LAUSR

5020 Background: The HSD3B1(1245A > C) variant allele, whose frequency varies by race, encodes a missense sequence that stabilizes the rate-limiting enzyme responsible for extragonadal androgen synthesis, thus enhancing intratumoral dihydrotestosterone (DHT) synthesis. Multiple retrospective studies have found that men inheriting the HSD3B1(1245C) variant allele exhibit early resistance to ADT. We sought to validate these findings with prospective data from the Chemohormonal Therapy versus Androgen Ablation Randomized Trial for Extensive Disease in Prostate Cancer (CHAARTED). Methods: Men with newly metastatic PCa were randomized to receive either ADT plus docetaxel at a dose of 75 mg/m2 every 3 weeks for 6 cycles (arm A) or ADT alone (arm B).
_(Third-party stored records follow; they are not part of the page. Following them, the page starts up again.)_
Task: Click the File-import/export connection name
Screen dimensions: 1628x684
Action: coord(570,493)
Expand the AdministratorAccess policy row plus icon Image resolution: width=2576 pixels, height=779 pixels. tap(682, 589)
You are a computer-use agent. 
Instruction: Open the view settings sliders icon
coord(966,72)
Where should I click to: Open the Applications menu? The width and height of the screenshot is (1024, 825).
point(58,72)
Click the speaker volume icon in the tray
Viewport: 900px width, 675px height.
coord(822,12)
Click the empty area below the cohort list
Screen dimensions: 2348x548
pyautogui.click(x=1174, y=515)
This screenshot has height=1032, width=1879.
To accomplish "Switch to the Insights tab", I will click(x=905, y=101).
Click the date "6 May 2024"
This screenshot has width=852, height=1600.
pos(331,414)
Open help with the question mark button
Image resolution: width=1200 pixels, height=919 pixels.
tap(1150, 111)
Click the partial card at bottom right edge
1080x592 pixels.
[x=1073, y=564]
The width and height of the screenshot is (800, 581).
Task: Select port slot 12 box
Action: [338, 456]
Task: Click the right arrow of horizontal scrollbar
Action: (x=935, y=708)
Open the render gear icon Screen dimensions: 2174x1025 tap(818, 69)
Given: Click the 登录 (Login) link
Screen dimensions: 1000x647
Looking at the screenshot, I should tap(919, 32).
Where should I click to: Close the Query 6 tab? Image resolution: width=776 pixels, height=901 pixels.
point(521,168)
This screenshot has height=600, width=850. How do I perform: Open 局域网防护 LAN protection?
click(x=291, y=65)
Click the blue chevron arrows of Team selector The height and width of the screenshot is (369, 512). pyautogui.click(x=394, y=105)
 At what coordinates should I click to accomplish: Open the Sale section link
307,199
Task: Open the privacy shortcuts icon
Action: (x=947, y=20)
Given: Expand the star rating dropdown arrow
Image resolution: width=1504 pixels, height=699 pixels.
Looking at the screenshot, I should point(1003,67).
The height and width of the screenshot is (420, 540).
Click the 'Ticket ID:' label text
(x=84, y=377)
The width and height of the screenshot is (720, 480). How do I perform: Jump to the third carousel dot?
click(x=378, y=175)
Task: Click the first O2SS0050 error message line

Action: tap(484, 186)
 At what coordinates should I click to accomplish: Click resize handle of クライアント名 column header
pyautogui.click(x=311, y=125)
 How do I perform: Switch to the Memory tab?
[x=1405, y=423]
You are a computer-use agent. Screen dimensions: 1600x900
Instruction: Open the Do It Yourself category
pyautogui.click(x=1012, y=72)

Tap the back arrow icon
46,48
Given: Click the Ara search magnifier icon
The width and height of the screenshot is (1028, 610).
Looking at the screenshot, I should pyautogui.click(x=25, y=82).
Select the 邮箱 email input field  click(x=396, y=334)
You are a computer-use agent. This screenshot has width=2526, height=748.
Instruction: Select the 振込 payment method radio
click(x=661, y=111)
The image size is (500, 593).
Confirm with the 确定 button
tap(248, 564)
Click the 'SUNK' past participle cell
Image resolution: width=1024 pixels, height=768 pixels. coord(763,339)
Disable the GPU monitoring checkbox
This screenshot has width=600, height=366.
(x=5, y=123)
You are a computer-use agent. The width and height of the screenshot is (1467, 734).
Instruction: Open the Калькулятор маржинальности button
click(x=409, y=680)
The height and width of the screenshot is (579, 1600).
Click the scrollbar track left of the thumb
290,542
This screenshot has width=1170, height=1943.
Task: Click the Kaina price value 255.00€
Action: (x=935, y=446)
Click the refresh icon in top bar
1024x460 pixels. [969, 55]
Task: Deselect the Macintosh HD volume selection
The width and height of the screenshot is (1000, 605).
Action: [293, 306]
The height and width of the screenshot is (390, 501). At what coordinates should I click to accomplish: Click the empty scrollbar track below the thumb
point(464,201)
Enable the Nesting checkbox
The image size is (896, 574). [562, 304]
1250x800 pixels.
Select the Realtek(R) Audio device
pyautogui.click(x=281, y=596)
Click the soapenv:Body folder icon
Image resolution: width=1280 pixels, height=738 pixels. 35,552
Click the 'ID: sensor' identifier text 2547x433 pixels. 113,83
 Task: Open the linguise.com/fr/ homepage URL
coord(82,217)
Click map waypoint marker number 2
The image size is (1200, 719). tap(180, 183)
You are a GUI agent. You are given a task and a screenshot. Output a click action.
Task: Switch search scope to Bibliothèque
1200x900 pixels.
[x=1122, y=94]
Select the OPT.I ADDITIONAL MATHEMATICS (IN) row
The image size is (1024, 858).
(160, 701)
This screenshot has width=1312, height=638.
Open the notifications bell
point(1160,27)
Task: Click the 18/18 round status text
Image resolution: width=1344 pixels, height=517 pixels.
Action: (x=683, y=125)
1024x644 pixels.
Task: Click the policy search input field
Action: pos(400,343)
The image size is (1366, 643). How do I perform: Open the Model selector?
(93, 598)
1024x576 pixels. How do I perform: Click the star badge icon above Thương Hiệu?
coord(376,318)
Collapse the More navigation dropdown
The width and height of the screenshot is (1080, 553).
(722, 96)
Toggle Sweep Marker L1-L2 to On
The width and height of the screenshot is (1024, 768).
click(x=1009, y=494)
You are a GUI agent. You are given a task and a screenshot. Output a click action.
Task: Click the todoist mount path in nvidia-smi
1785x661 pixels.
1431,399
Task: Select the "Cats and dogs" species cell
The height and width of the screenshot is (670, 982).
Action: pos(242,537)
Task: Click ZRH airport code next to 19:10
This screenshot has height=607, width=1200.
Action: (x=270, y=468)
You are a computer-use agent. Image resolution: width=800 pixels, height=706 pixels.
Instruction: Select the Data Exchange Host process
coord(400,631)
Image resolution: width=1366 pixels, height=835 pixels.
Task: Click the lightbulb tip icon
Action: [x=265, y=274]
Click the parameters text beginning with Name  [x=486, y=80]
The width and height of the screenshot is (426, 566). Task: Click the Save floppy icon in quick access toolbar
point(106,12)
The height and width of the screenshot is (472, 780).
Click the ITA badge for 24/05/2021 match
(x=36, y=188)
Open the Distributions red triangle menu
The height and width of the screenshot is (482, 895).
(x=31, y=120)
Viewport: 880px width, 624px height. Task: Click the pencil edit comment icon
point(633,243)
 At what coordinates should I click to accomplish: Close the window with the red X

We determined germline HSD3B1 genotype in the subset of men with LV disease ( < 4 bone metastases, no visceral metastases). We analyzed freedom from castration-resistant prostate cancer (CRPC) and OS according to HSD3B1 genotype using Cox and Kaplan-Meier methods. Results: 197 patients with LV disease had blood samples available and were genotyped, including 97 in arm A and 100 in arm B. Docetaxel did not improve OS of LV men. Of the 197 men, 47% were homozygous wild-type (WT), 43% were heterozygous, and 10% were homozygous variant. When all 197 men were analyzed as one goup, the median time to CRPC was 39.7 mos. in homozygous WT men vs. 25.0 mos. in men with one or more copies of the variant allele (HR 1.27, 95% CI 0.89 to 1.82; p = 0.187). Although OS data are still maturing, at 52 months OS was 83% (95% CI 75% to 91%) in homozygous WT men vs. 64% (95% CI 55% to 74%) in men with one or more variant alleles. There was a suggestion that docetaxel delayed development of CRPC among men with at least 1 variant allele (20.3 vs. 40.7 mos.; HR 0.66, 95% CI 0.40 to 1.04; p = 0.08). Benefit for men with high-volume disease was not evident. Conclusions: Inheritance of the HSD3B1(1245C) allele that augments DHT synthesis may be associated with lower OS in men treated with ADT with or without docetaxel for LV newly metastatic PCa. Additional study is warranted in patients with LV disease. Clinical trial information: NCT00309985.